Create Remote MCP Server on Kubernetes (Amazon EKS)

Installation
Run this command in your terminal to add the MCP server to Claude Code.
Run in terminal:
Command
claude mcp add --transport stdio saha-rajdeep-remote-mcp-server python server.py \
  --env PORT="8000 (default unless overridden by container/runtime)" \
  --env MCP_LOG_LEVEL="INFO (optional)"

How to use

This MCP server hosts a FastMCP-based calculator tool that exposes a single operation: add_numbers(a, b). The server is packaged in a container and is intended to run in Kubernetes (Amazon EKS) or locally via Docker. Clients connect over HTTP to the /mcp/ endpoint and interact with the MCP session using the standardized protocol: initialize a session, declare capabilities, list available tools, and then invoke add_numbers with two numeric inputs. The curl workflow in the documentation demonstrates how to initialize the session, announce readiness via notifications/initialized, list tools, and call add_numbers with arguments a and b. A Python test client is also provided to exercise the MCP server end-to-end. When you call add_numbers, the server returns a numeric result that is the sum of the two inputs.

How to install

Prerequisites:

  • Docker (for building and running container locally)
  • Python (optional if running outside container)
  • kubectl and AWS CLI (for deploying to Amazon EKS)

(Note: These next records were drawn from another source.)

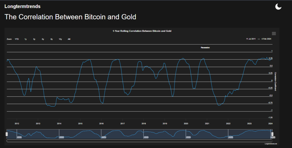The width and height of the screenshot is (292, 148).
Task: Set the zoom to 8y
Action: tap(52, 39)
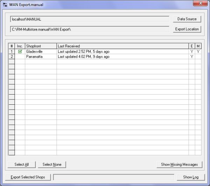Click Export Selected Shops
Image resolution: width=210 pixels, height=186 pixels.
pos(28,177)
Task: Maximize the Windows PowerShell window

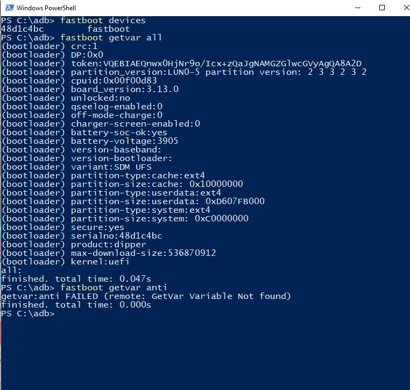Action: tap(382, 8)
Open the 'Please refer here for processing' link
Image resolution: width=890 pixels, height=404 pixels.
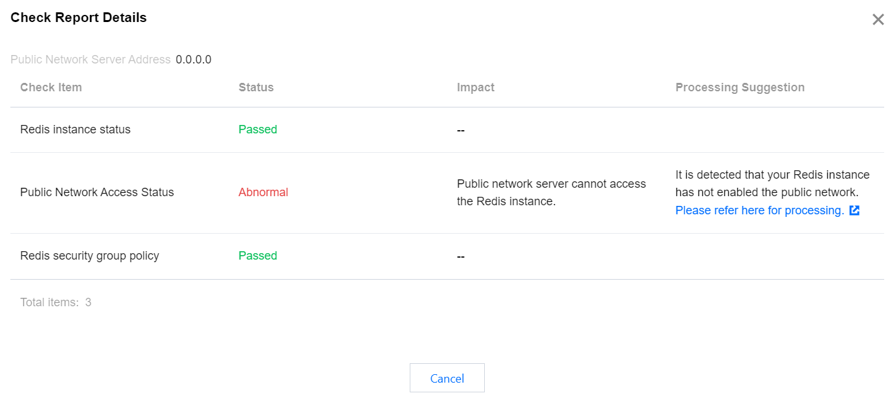tap(759, 210)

Local development and testing (Docker):

  1. Build the container image:
docker build -t mcp-calculator:latest .
  1. Run the container locally:
docker run -p 8000:8000 mcp-calculator:latest
  1. The server will be available at http://localhost:8000

If you prefer to run directly with Python (outside Docker):

  1. Install Python dependencies from requirements.txt:
pip install -r requirements.txt
  1. Start the server:
python server.py
  1. The server will typically listen on port 8000 by default, or as configured in your environment.

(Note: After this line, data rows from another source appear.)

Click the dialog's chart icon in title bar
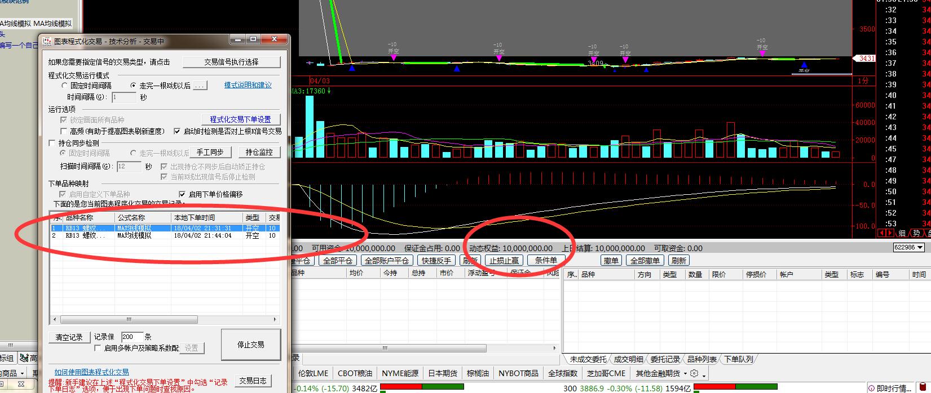931x393 pixels. 47,41
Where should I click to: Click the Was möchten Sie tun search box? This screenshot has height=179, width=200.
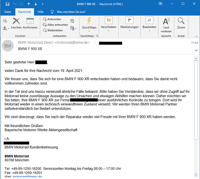(x=71, y=12)
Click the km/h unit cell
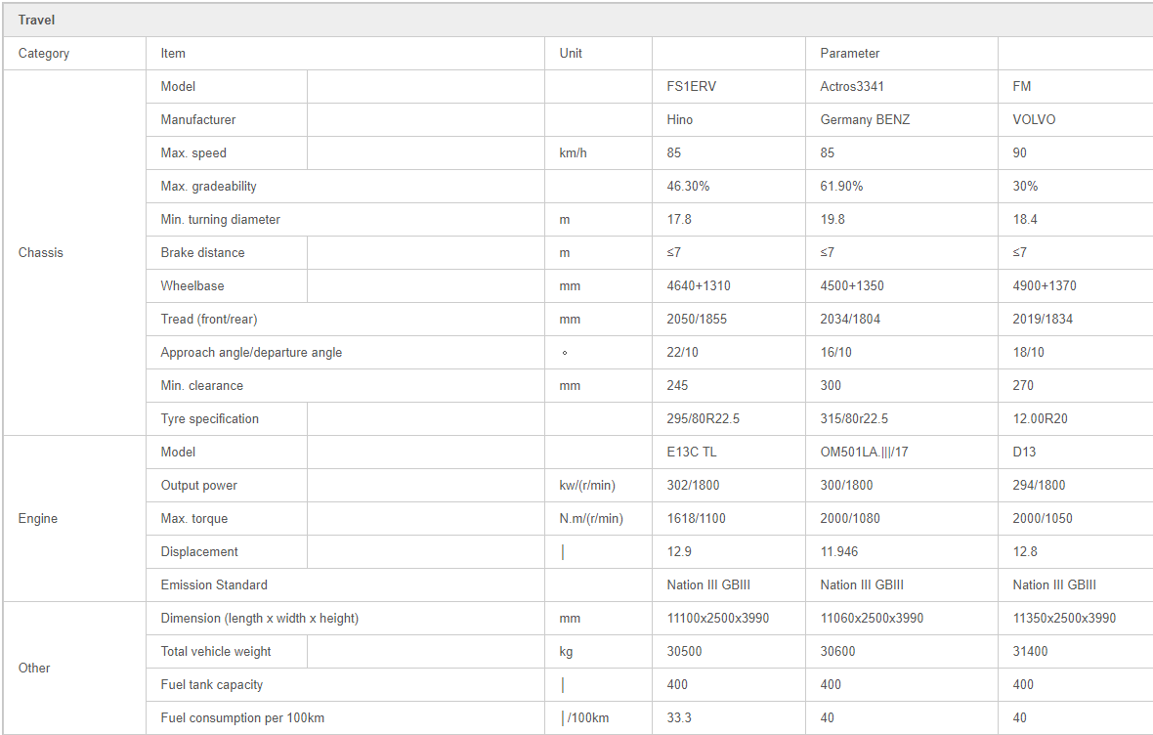 [573, 152]
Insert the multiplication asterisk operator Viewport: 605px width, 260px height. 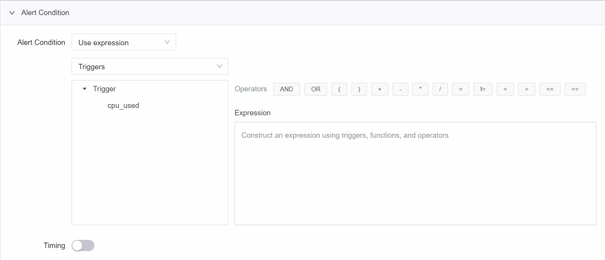pyautogui.click(x=420, y=89)
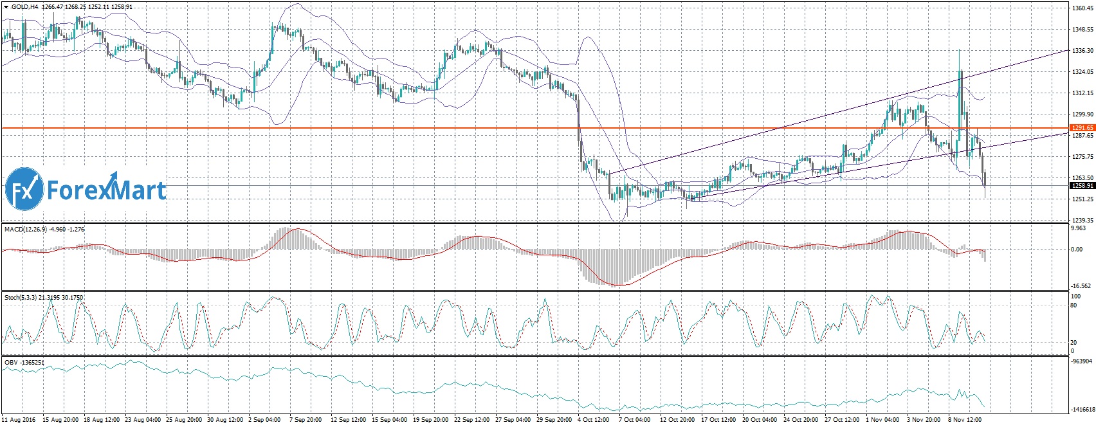Image resolution: width=1096 pixels, height=427 pixels.
Task: Select the 11 Aug 2016 date label
Action: pyautogui.click(x=18, y=420)
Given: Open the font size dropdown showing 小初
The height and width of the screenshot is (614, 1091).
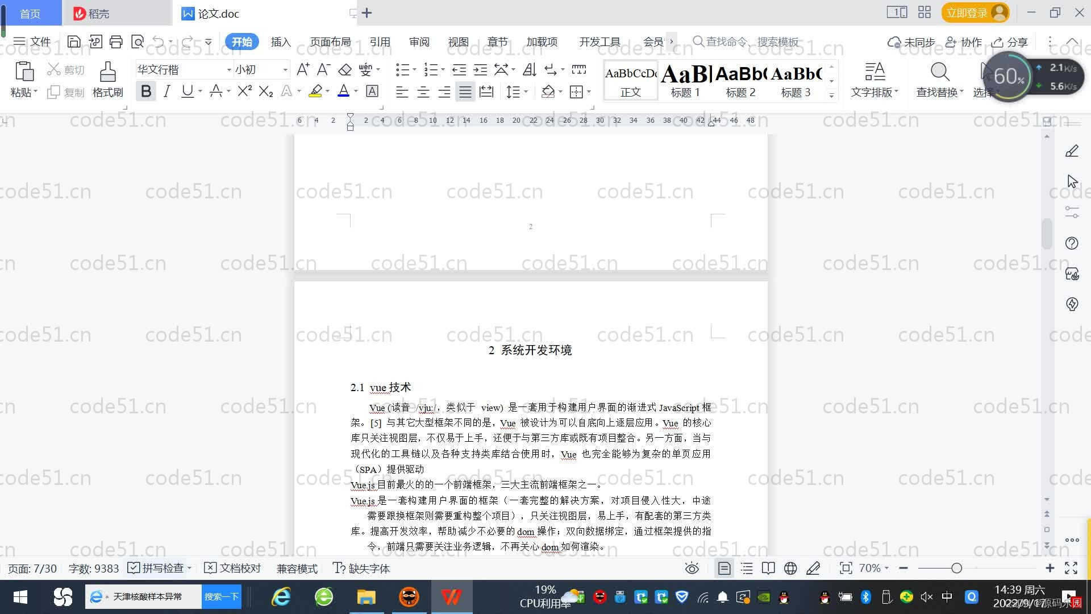Looking at the screenshot, I should point(285,69).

Deploying to Amazon EKS (Kubernetes):

  1. Ensure AWS CLI, kubectl, and Docker are installed and configured.
  2. Build and push your container image to your registry (Docker Hub or ECR).
  3. Update k8s-deployment.yaml to point to your image registry.
  4. Deploy:
kubectl apply -f k8s-deployment.yaml
  1. Check deployment status and fetch the LoadBalancer service IP:
kubectl rollout status deployment/mcp-calculator
kubectl get services mcp-calculator-service
  1. Access the MCP endpoint via the LoadBalancer URL at /mcp/.

Prerequisites for EKS deployment are described in the README (AWS CLI, kubectl, Docker).

Additional notes

Notes and tips:

  • The MCP protocol steps (especially notifications/initialized) are required after initialization.
  • Sessions have a time-to-live generally around 30-60 seconds in this FastMCP setup; complete the workflow quickly or implement a keep-alive pattern if supported by your client.
  • Use the provided test_mcp_client.py to validate your server locally before deploying to Kubernetes.
  • If you modify the server image, update the Kubernetes deployment manifest (k8s-deployment.yaml) to reference the new image tag.
  • The add_numbers tool expects inputs a and b as numbers; the response returns both a structured and plain text representation of the result.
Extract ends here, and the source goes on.